What this task involves:
Starting with the line that holds "You are a computer-use", reproduce each line through the last one of the data, exactly as written. Pictures are not copied.

-- Opening Marker --

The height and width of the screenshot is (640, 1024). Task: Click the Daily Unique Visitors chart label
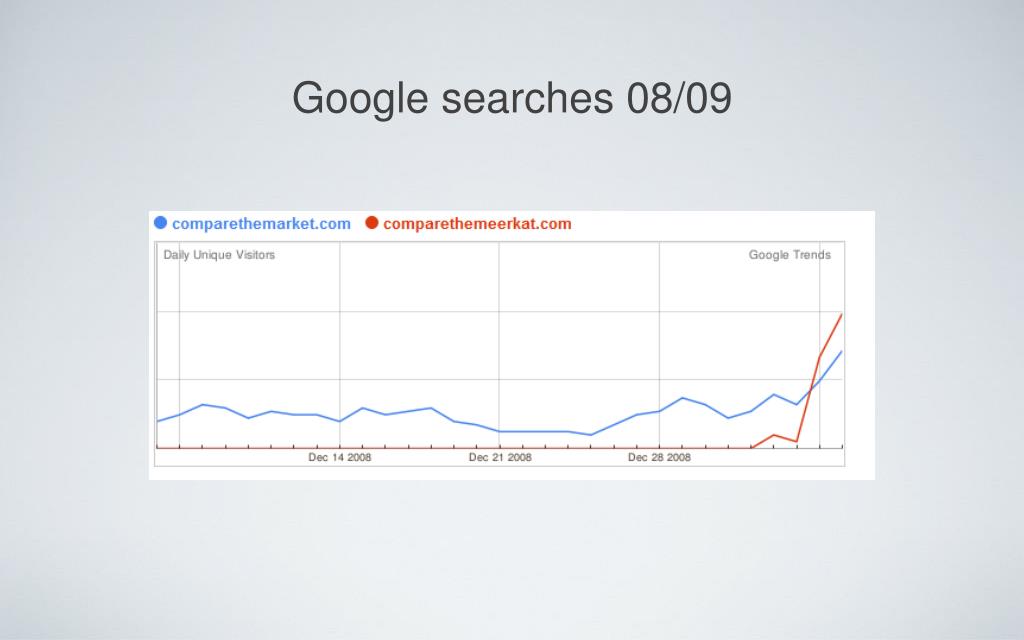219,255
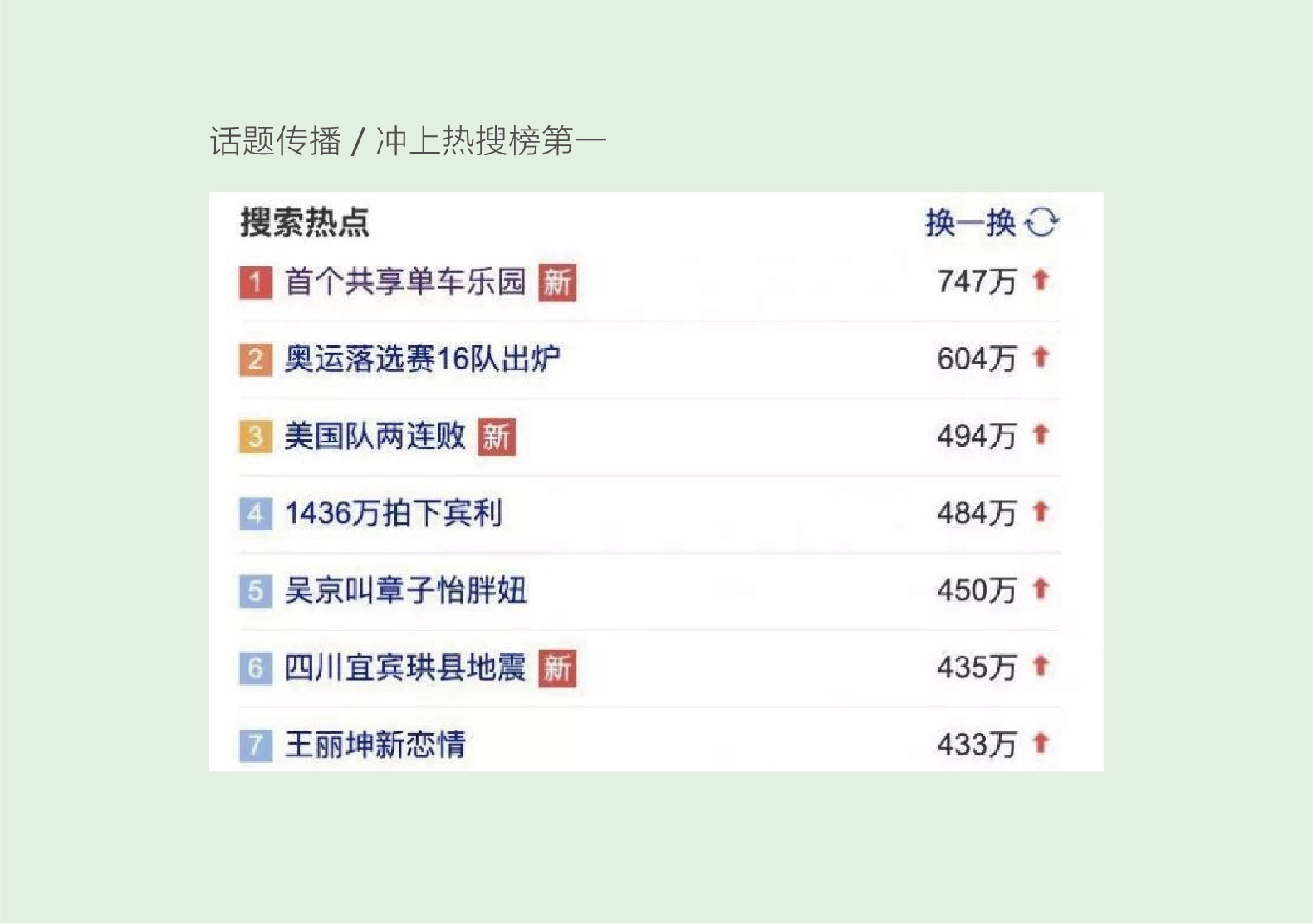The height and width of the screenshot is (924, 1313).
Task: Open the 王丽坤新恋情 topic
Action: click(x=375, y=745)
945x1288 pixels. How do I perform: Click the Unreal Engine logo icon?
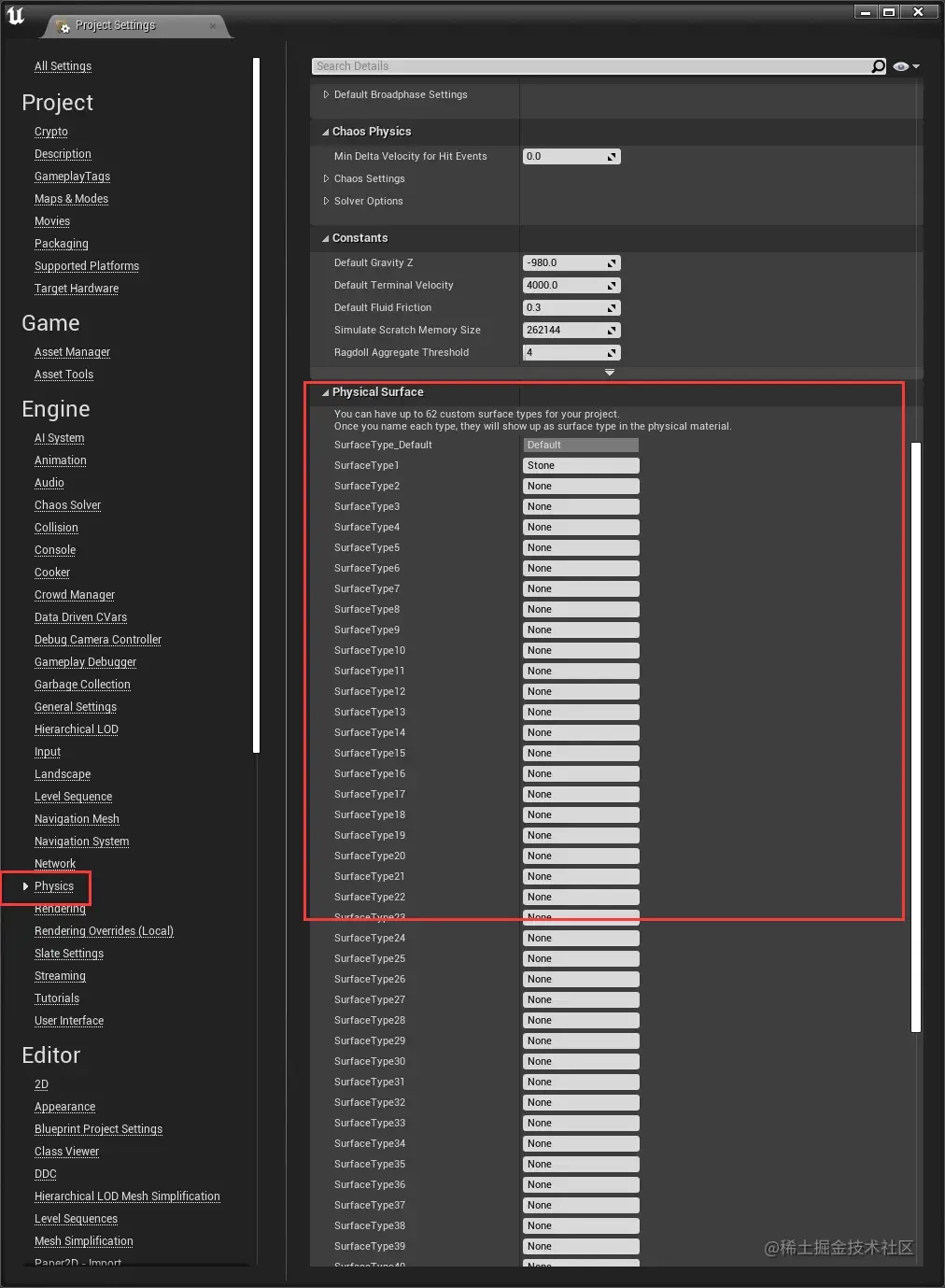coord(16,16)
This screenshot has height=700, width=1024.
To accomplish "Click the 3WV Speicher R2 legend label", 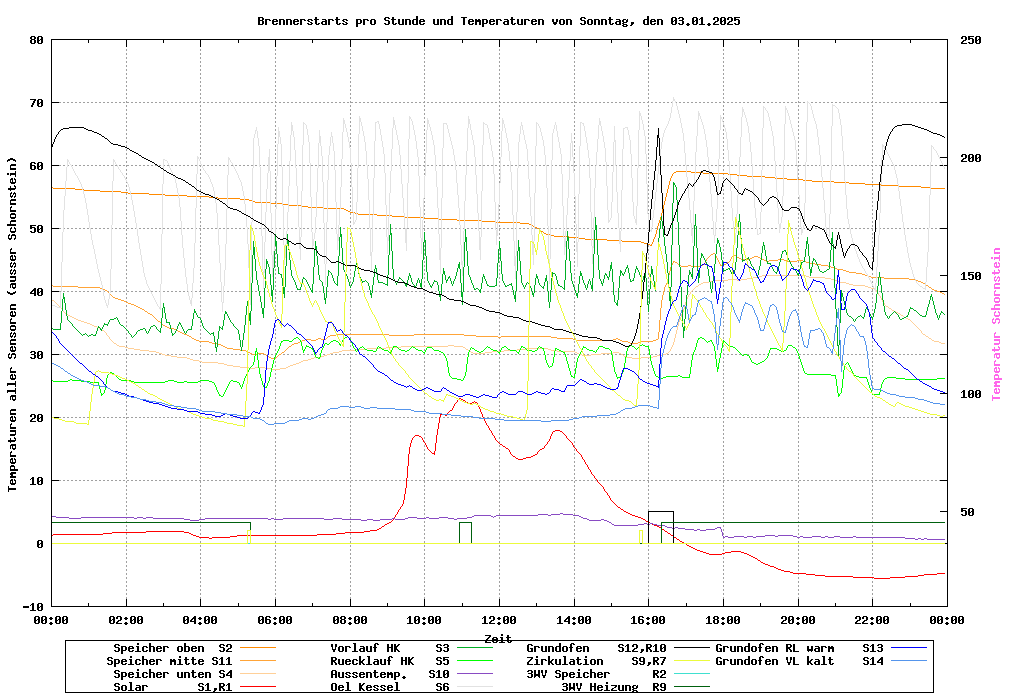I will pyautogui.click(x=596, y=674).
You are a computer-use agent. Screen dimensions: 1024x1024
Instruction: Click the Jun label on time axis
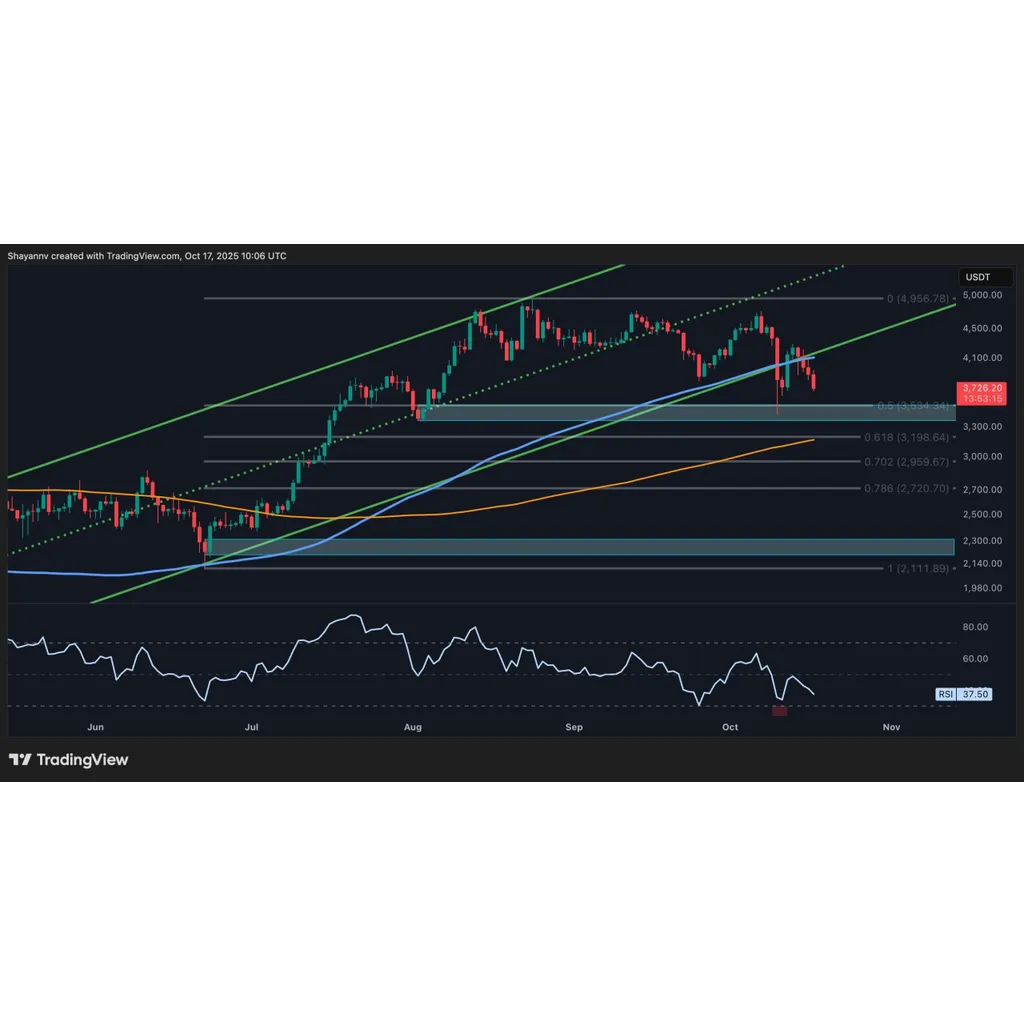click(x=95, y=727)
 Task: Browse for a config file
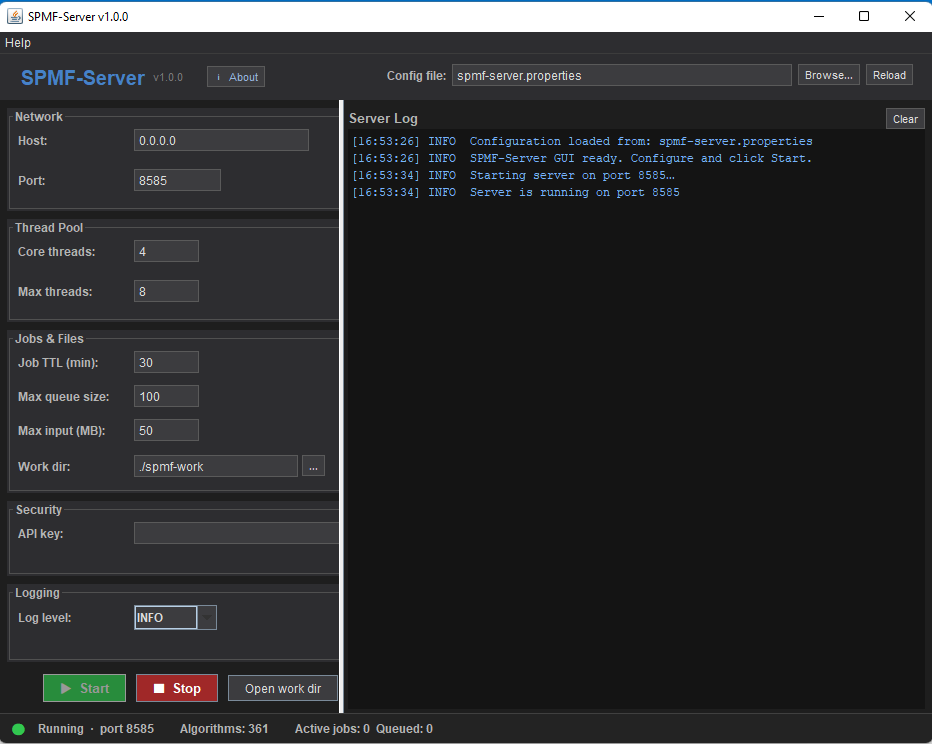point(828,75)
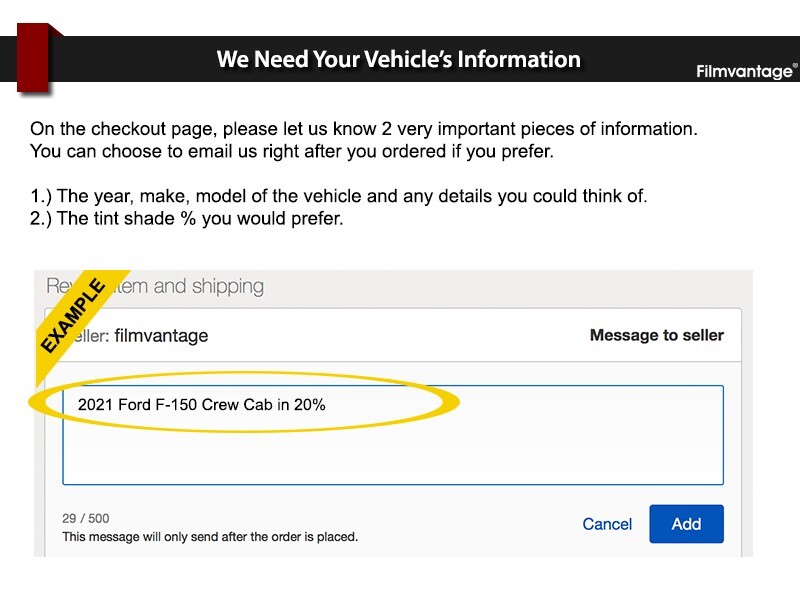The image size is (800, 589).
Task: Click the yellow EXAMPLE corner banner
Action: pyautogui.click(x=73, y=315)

-- Closing Marker --

Expected answer:
You are a computer-use agent. Screen dimensions: 1024x1024
Instruction: Click the Jun label on time axis
click(x=95, y=727)
 Task: Browse for a config file
point(828,75)
The image size is (800, 589).
Task: Click the yellow EXAMPLE corner banner
Action: pyautogui.click(x=73, y=315)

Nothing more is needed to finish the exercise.